Meanwhile, rock-ribbed industries served by working docks and railyards carry on, lending the area an "authenticity" its newest residents obviously admire. Pratt & Larson manufactures and sells tile. Old-school grocery and restaurant wholesalers like Graziano and Rinella recall why a corridor of the neighborhood was called Produce Row. Eastside Plating’s Plant #5 produces high-quality metal finishes. Throw in small furniture manufacturers, auto body shops, and City Liquidators’ block-size mausoleums of home and office furnishings, and you have a neighborhood that’s the antithesis of our neatly layered, office-over-retail downtown across the river.

"The story I hear all the time is that the new professional and creative businesses like being close to those legacy industries," Lam says. "In the Central Eastside, you can really operate in that Portland-centric way, getting most of what you need to run your business from local sources."

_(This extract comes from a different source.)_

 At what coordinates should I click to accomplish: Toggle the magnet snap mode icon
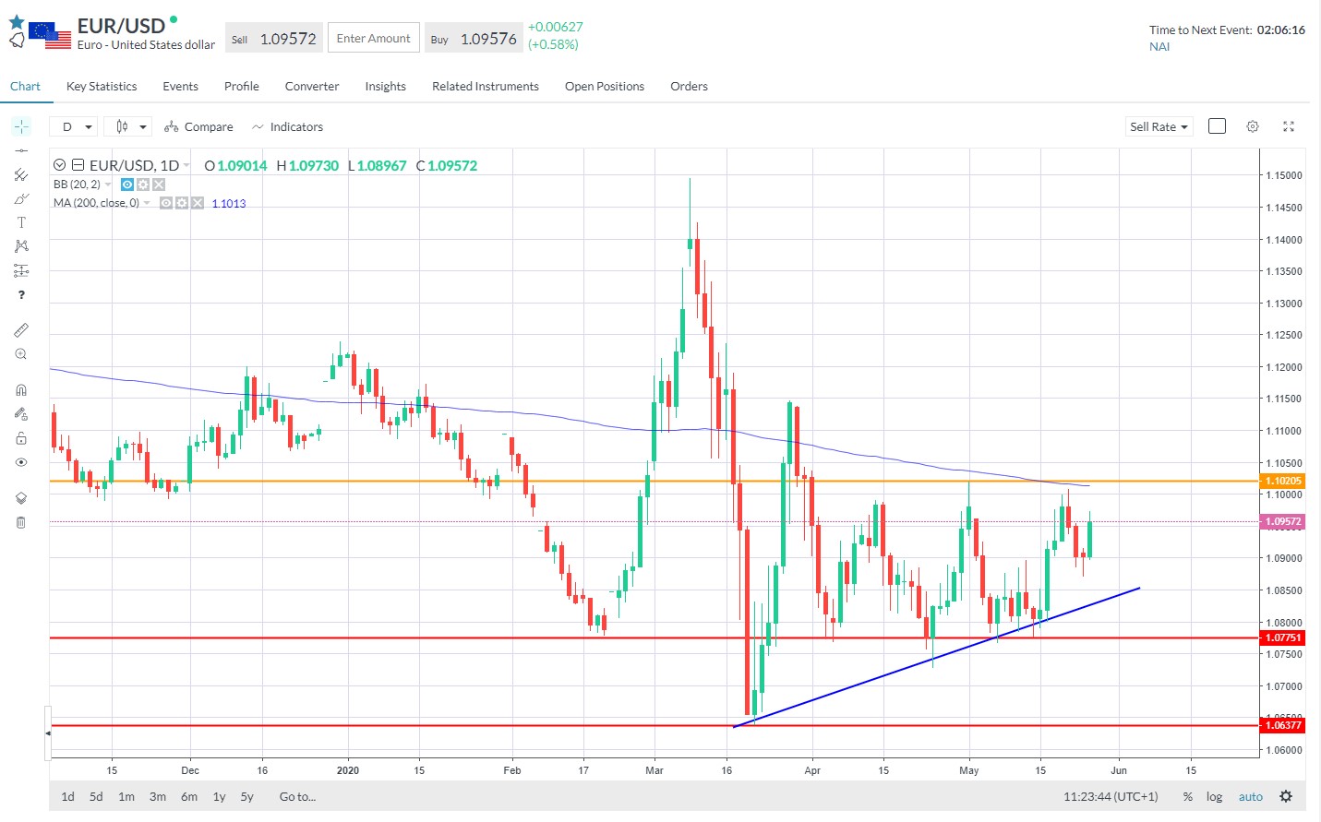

Of course, two traditional catalysts of neighborhood revitalization—public money and development moxie—play a starring role. Beam Development, a one-time upstart, reengineered the area’s core by rehabbing about 334,000 square feet of dusty old industrial monoliths into shiny “commerce centers” that collectively now enjoy a vacancy rate of about 2 percent (compared to 12.7 percent downtown in the second quarter of 2010). This summer, Beam signed on to redevelop the moribund Convention Center Plaza building, an old Sears warehouse, signaling that the long-stalled redevelopment of the Burnside Bridgehead—four city blocks, more than 176,000 square feet of disused asphalt on the east end of the bridge—is finally inching forward.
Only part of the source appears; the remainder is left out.